Suspecting MTU Issues (Initial Hypothesis)
Initially, I suspected MTU issues. I conducted a Path MTU Discovery test:
# Test with MTU 1500 → Failed
$ ping -D -s 1472 google.com -c 5
556 bytes from xxx.xxx.xxx.xxx: frag needed and DF set (MTU 1440)
# Test with MTU 1400 → Failed
$ ping -D -s 1372 google.com -c 5
36 bytes from xxx.xxx.xxx.xxx: frag needed and DF set (MTU 1380)
# Test with MTU 1300 → Succeeded
$ ping -D -s 1272 google.com -c 5
5 packets transmitted, 5 packets received, 0.0% packet lossThe effective Path MTU along the route was 1380.
Adjusting the client-side MTU:
# Linux
sudo ip link set eth0 mtu 1340
# macOS
sudo ifconfig en0 mtu 1340
# Windows (PowerShell with admin privileges)
netsh interface ipv4 set subinterface "Ethernet" mtu=1340 store=persistentBrowsing improved, but ERR_CONNECTION_RESET continued.

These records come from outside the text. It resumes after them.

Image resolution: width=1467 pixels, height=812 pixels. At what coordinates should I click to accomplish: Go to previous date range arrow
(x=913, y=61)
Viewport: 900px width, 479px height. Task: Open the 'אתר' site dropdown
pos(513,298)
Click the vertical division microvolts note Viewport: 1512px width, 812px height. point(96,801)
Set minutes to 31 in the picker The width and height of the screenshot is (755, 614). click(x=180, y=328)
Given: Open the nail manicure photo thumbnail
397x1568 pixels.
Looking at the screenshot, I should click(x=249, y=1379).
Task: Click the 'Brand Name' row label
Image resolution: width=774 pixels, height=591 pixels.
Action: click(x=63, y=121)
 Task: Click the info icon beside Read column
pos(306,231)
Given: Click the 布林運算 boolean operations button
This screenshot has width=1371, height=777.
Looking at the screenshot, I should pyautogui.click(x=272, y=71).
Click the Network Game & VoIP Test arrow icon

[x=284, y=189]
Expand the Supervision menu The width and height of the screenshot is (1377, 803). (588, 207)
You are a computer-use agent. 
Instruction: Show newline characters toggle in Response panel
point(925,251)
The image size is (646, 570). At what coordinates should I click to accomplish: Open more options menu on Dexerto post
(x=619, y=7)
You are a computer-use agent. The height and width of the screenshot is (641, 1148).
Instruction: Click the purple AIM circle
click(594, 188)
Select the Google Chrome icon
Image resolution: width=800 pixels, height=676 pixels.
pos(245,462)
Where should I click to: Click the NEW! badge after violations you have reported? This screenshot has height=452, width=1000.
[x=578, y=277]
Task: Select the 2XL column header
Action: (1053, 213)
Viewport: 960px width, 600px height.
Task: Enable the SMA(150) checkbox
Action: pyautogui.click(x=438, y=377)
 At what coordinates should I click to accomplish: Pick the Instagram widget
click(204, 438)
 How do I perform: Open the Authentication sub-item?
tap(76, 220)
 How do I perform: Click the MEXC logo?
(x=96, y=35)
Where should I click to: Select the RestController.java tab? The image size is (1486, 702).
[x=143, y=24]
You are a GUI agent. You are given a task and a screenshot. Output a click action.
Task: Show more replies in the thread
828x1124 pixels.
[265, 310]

Configuring MSS Clamping on the Router
I configured TCP MSS Clamping on the router:
iptables -t mangle -I FORWARD 1 -p tcp --tcp-flags SYN,RST SYN -j TCPMSS --set-mss 1340Verifying with tcpdump showed the MSS was correctly applied:
$ tcpdump -i <wan_interface> -n 'tcp[tcpflags] & (tcp-syn) != 0' -v
192.168.x.x.12345 > 160.251.209.90.25252: ... options [mss 1340, ...]However, ERR_CONNECTION_RESET continued. At this point, it became clear this was not an MTU/MSS issue.
Investigating RST Packets
Capturing RST packets:
tcpdump -i <wan_interface> -n 'tcp[tcpflags] & (tcp-rst) != 0' -vAs mentioned earlier, RST packets containing the BIG-IP signature were observed.
Commands Used for Diagnosis
# MTU test (ping with DF flag)
ping -D -s 1472 google.com -c 5
# Check MSS in TCP SYN packets
tcpdump -i <interface> -n 'tcp[tcpflags] & (tcp-syn) != 0' -v
# Capture TCP RST packets
tcpdump -i <interface> -n 'tcp[tcpflags] & (tcp-rst) != 0' -v
# Configure MSS Clamping (Linux router)
iptables -t mangle -I FORWARD 1 -p tcp --tcp-flags SYN,RST SYN -j TCPMSS --set-mss 1340Additional Notes
- I believe I’m using the service in a typical manner, but is it normal to see RST packets this frequently?
- Could “No fl” in the packet be a fragment of “No flow found”?
- Could this be a session management failure in the carrier-grade NAT?